◆ EXERCISE REQUIREMENTS ◆
1 - In the passage on retirement, transcribe the part that opens with the words containing "In 1935, when" and closes with "all U.S. workers.".
2 - Translate this sentence from the passage on retirement into Spanish: "In fact, the percentage of the workforce representing workers over 65 has doubled since 1992."

◆ PASSAGE SHOWN ◆

We get old when the weight of our memories and regrets starts to exceed that of our dreams.
When it to comes to the topic of retirement, the old rules no longer apply.
In 1935, when the Social Security act was passed, the age of retirement was set at 65. At the time, the average life expectancy was 61! Today, average life expectancy is just under 80 years. That one fact speaks volumes to how outdated our views and mechanisms for retirement are.
In fact, the percentage of the workforce representing workers over 65 has doubled since 1992. And that trend is expected to continue unabated. If you plot the increase in life expectancy along with the increase in work-life expectancy (that’s the average age at which people stop working), the two actually merge in 2100. I often joke that if the work-life trend line continues on its trajectory after 2100, we’ll all be working after we’re dead.
Advances in longevity are making supporting retirement for another 20 to 30 years impossible for 90 percent of all U.S. workers.
Yet we are heading for an economic disaster by ignoring the implications of increased life and work-life expectancy.
The numbers are startling: Thirty-four percent of workers have no savings whatsoever; another 35 percent have less than $1,000; of the remaining 31 percent, less than half have more than $10,000. Among older workers between 50 and 55, the median savings is $8,000. And this is total savings, including retirement accounts.
Contrast that with the fact that experts say you should have eight times your preretirement annual salary saved in order to retire by 65 and continue a reasonable quality of life, commensurate with what you have become accustomed to.
The Retirement Myth
The truth is that we are doing an enormous disservice to society by setting retirement as an end goal to a long career. Advances in longevity are making supporting retirement for another 20 to 30 years impossible for 90 percent of all U.S. workers, whose only source of income is Social Security, which only pays from an average of just over $1,300 per month to a max of just over $2,600 per month.
While paid media ads that talk about retirement planning seem to be everywhere, the reality is that very few people are actually benefiting from retirement savings or planning. Although Boomers have an astounding $50-plus trillion in wealth that they will be transferring to Millennials and Gen Z (that includes all assets, not just retirement accounts), 80 percent of that wealth is concentrated among less than 20 percent of Boomers.
Even if you’re lucky enough to be among the 20 percent, who have a $1 million-plus net worth and enough saved up to retire, there is some evidence that the classic notion of retirement may actually be harmful to your health.
The answer is absurd, and it’s at the core of every failed strategy to paint the future with the same worn-out brush we used to paint the past.
A recent Guardian article about research on aging and retirement cast an interesting light on the topic. According to the article, “[Research conducted on] 2,956 people who were part of the Healthy Retirement Study funded by the National Institute on Aging in America … found that healthy retirees who worked a year longer (over the age of 65) had an 11 percent lower all-cause mortality risk. Even the unhealthy group reduced their likelihood of dying by 9 percent if they delayed retirement.” An analysis on the study was also published in the Harvard Business Review.
While it’s hard to draw broad-based conclusions about the link of retirement to health, from this or other research, there is certainly growing evidence that working longer, especially at something you love to do, contributes to a sense of well-being and purpose that may increase longevity and certainly the quality of your life.
So, is there any good new in all of this? Only if we use it as a wake-up call to change the way we look at retirement.

◆ DATA LISTING ◆
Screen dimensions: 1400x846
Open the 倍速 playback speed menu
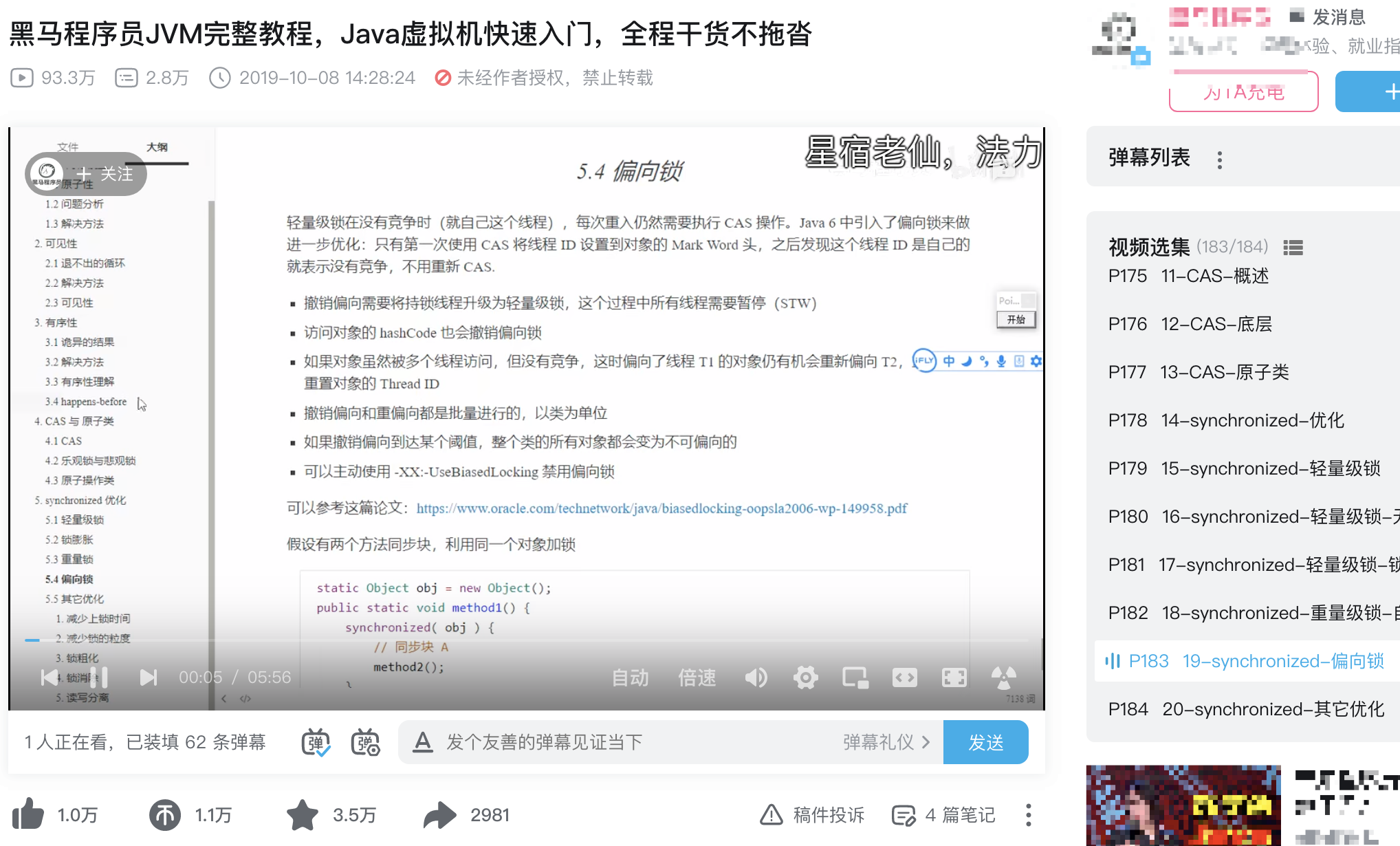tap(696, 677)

---

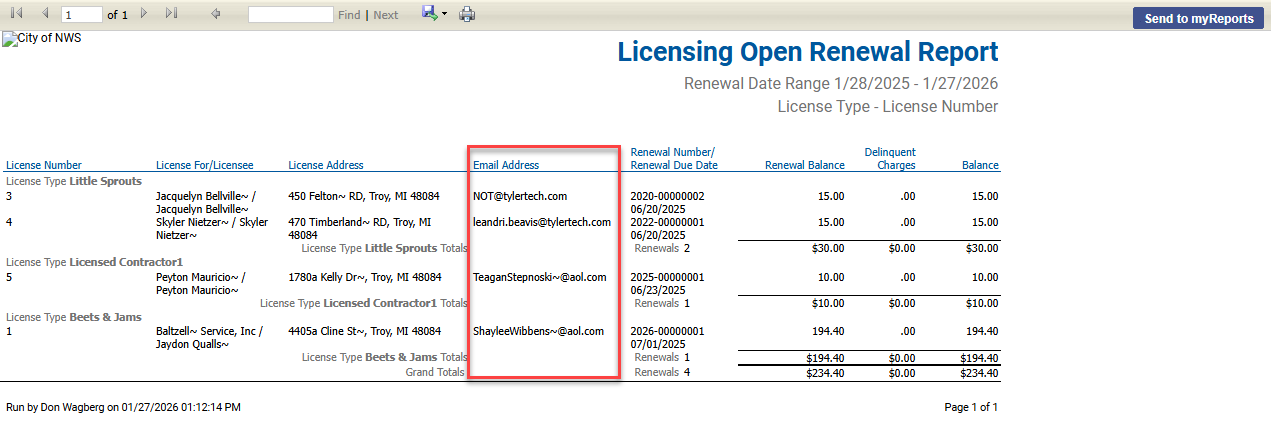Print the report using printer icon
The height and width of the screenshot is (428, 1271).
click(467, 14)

◆ THE RESPONSES ◆
1 -
In 1935, when the Social Security act was passed, the age of retirement was set at 65. At the time, the average life expectancy was 61! Today, average life expectancy is just under 80 years. That one fact speaks volumes to how outdated our views and mechanisms for retirement are.
In fact, the percentage of the workforce representing workers over 65 has doubled since 1992. And that trend is expected to continue unabated. If you plot the increase in life expectancy along with the increase in work-life expectancy (that’s the average age at which people stop working), the two actually merge in 2100. I often joke that if the work-life trend line continues on its trajectory after 2100, we’ll all be working after we’re dead.
Advances in longevity are making supporting retirement for another 20 to 30 years impossible for 90 percent of all U.S. workers.

2 - De hecho, el porcentaje de la fuerza laboral que representan los trabajadores mayores de 65 años se ha duplicado desde 1992.